Bildt was a member of the Committee for the Liberation of Iraq (CLI), described by the Swedish media as a conservative lobby group close to the Bush administration and the arms industry pushing for the United States to invade.
Sweden’s former Social Democratic prime minister Göran Persson said on Friday that Bildt’s involvement in the group, revealed by the Swedish press this week and since confirmed, was damaging to the Scandinavian country’s reputation on the international scene.
“Sweden’s voice in the world will be something no one will listen to. I don’t think there is anyone in the European Union who would want to be linked to this type of group in the United States,” Persson told Swedish Radio.

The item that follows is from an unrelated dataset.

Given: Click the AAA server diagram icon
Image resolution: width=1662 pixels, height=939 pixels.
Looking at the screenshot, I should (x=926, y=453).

But Prime Minister Fredrik Reinfeldt has defended his foreign minister, who is also a former prime minister, saying he has “absolute” confidence in him.
Persson urged Reinfeldt to shed light on all of Bildt’s links to big business and organisations.
Since his appointment to the government in October, Bildt has been criticised for his share holdings in Vostok Nafta, a Swedish group whose portfolio is overwhelmingly dominated by Russian gas giant Gazprom, and Lundin Petroleum, a Swedish oil company with activities in Sudan.
Bildt sold his Vostok Nafta shares several weeks after becoming foreign minister following an outcry, and later handed over his share portfolio to be managed by a blind trust. The Swedish press reported on Friday that his holdings in Lundin Petroleum had been sold.
Members of his own coalition centre-right government were also critical of his involvement in the CLI.
“The credibility of Sweden’s foreign policy is questionable,” Centre Party deputy Kerstin Lundgren told daily Svenska Dagbladet.